Imagine if, like small-scale cattle farmers, we had to ship our produce 70 or 80 miles away to be washed and packed at a “USDA-approved” plant.
Such scenarios seem unlikely, given the surging popularity of farmers’ markets and CSAs. A critical mass of consumers has grown accustomed to buying vegetables directly from nearby farmers. It seems to me that their outrage would be enough to quash heavy-handed federal attempts to erect barriers between vegetable farmers and consumers.
Meanwhile, though, rhetoric presenting raw salad greens as a menace equal to that of meat proliferates. A recent New York Times article reports that the FDA is considering regulations for vegetables “modeled on the Hazard Analysis Critical Control Point system used in meat, poultry, fish, and egg processing plants in which preventive controls minimize hazards in food.”
The high-profile Center for Science in the Public Interest — which I once chided as “one of those do-gooder groups that lectures the public on the importance of eating one’s spinach, without questioning whether that spinach was doused with pesticides or trucked cross-country from a factory farm” — supports that idea. “We need mandatory standards, enforced across the system,” a CSPI official told the Times.
I have what might be a better idea. Rather than rely on the federal government to keep your spinach safe, get thee to the farmers’ market and meet your area farmers. Fall is not only the season for salad greens; it’s also when farmers are floating shares in the next year’s CSA. Buy one, and it’s doubtful that you’ll ever have to regard a handful of fresh greens with the caution required of, say, a raw pork chop. CSAs can by pricy compared to shopping at the supermarket, but many offer low-income sliding scales or work-exchange options — possibly because farmers tend to be low-income themselves, and thus understand how important price can be.
Better still, plant your own bed of greens — if not in a yard, then in a big pot or a community garden. We get most of our seeds from Fedco and Johnny’s, which provide all manner of delicious greens varieties to small specialty growers as well as home gardeners.
These options promise more than just safe salad greens.
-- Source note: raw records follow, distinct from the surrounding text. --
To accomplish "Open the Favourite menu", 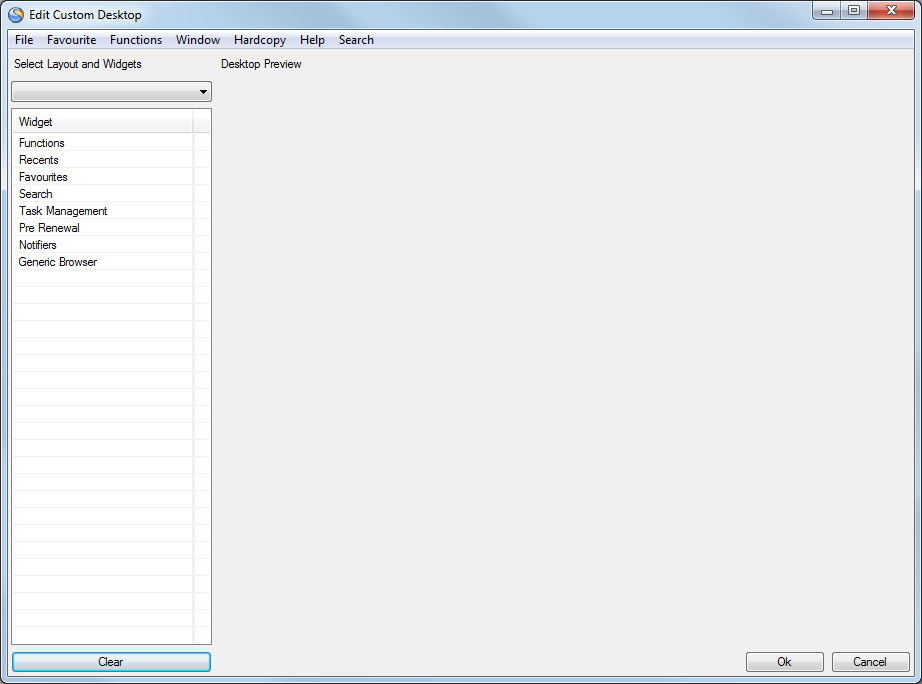I will coord(71,40).
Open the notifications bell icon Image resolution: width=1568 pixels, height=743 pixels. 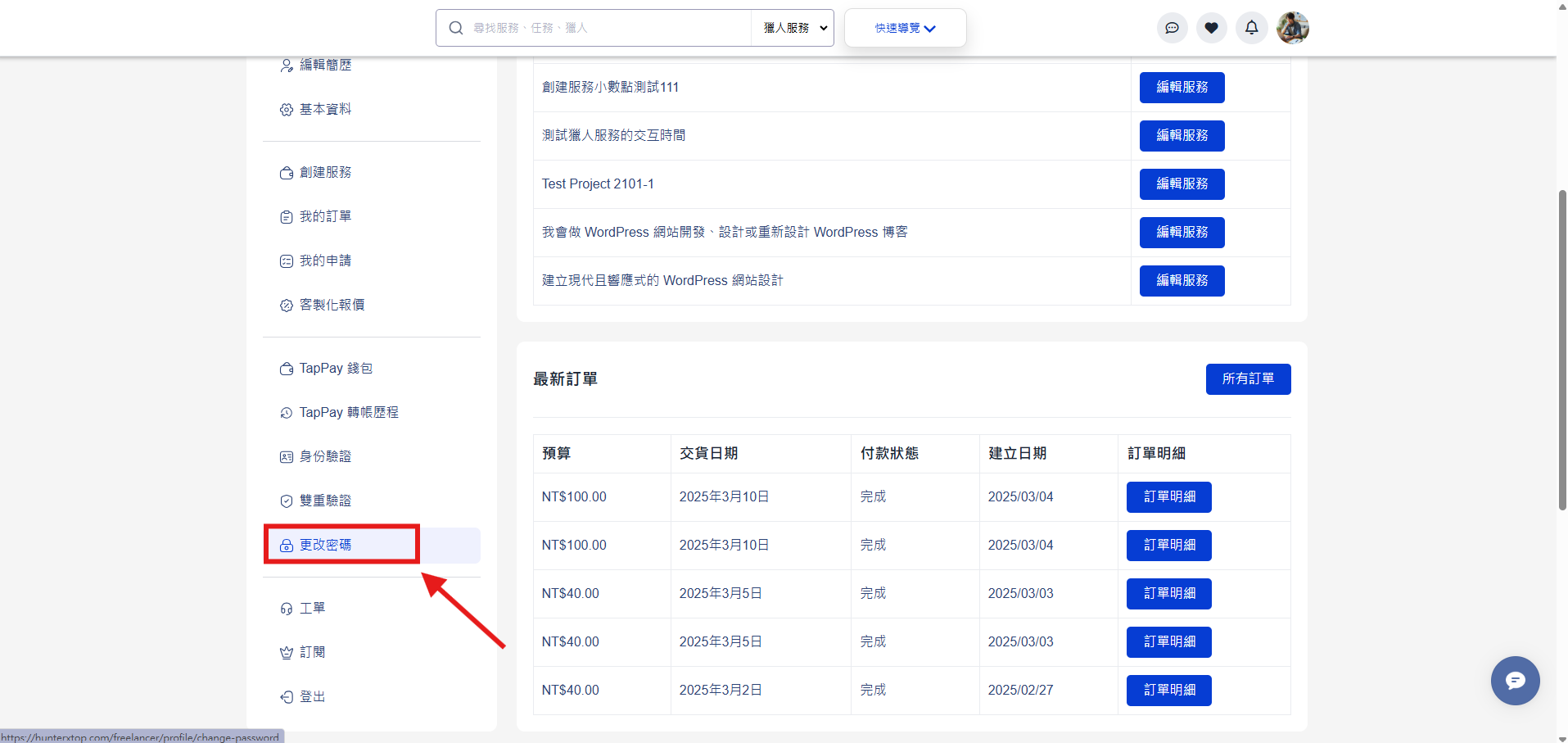pyautogui.click(x=1251, y=28)
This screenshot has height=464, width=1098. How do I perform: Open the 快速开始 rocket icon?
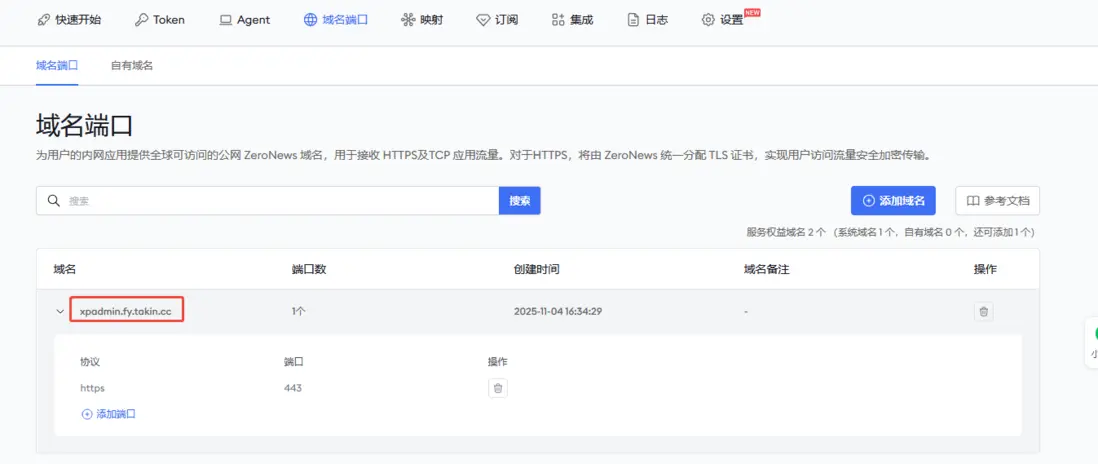point(43,20)
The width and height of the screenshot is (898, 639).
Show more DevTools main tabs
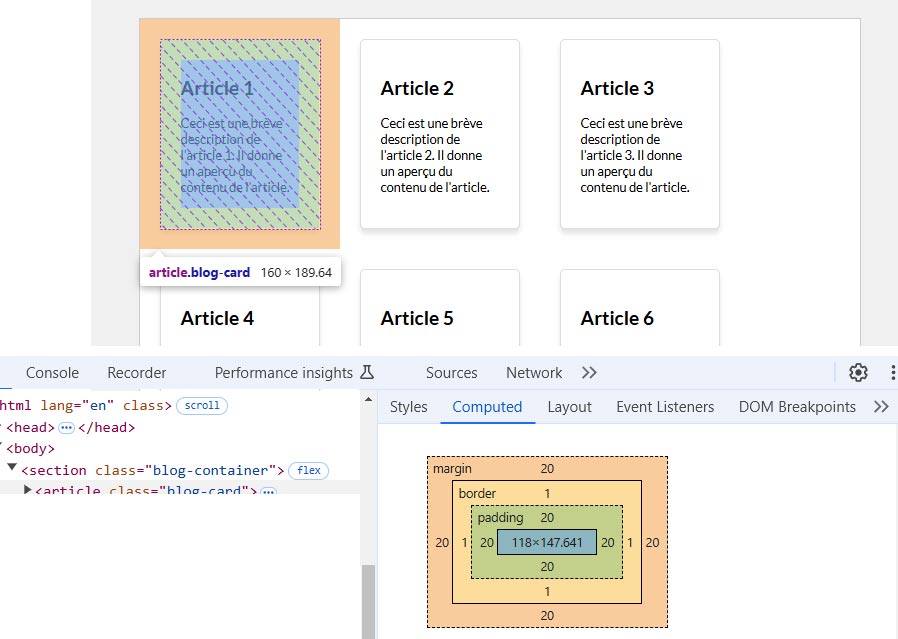pyautogui.click(x=589, y=373)
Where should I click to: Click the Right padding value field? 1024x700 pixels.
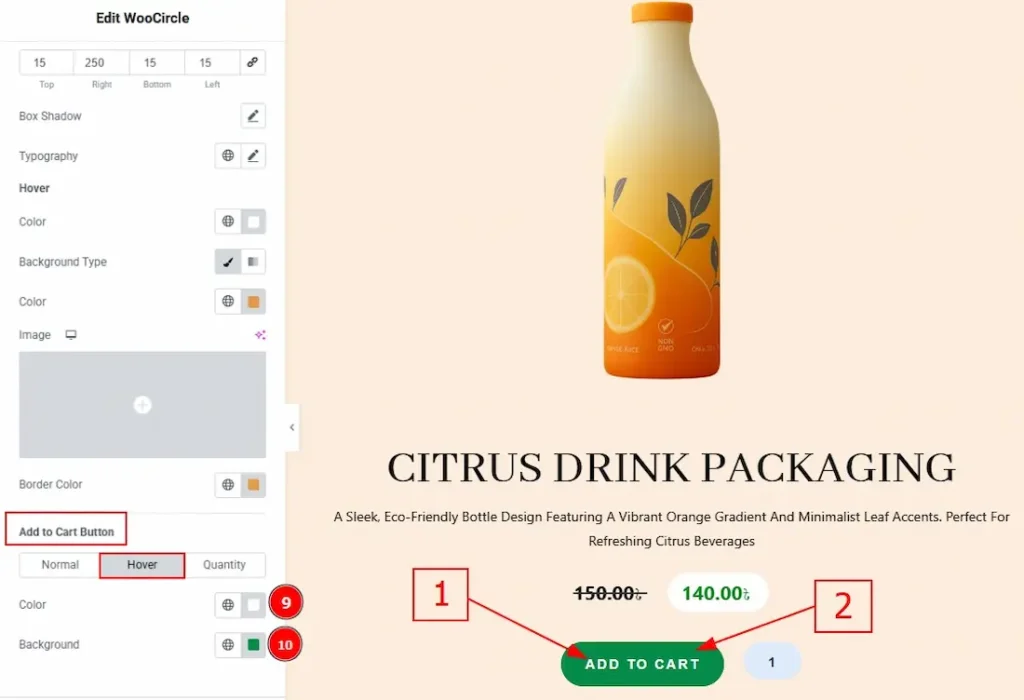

You’ll be taking a measure of control over — and responsibility for — food production in a society of passive food consumers. And you’ll be gaining food-growing knowledge in a system predicated on consumer ignorance.
Need I add that there’s more flavor in one leaf plucked from one’s own garden — or from the farm down the road — than in a whole load of greens trucked in from across the continent?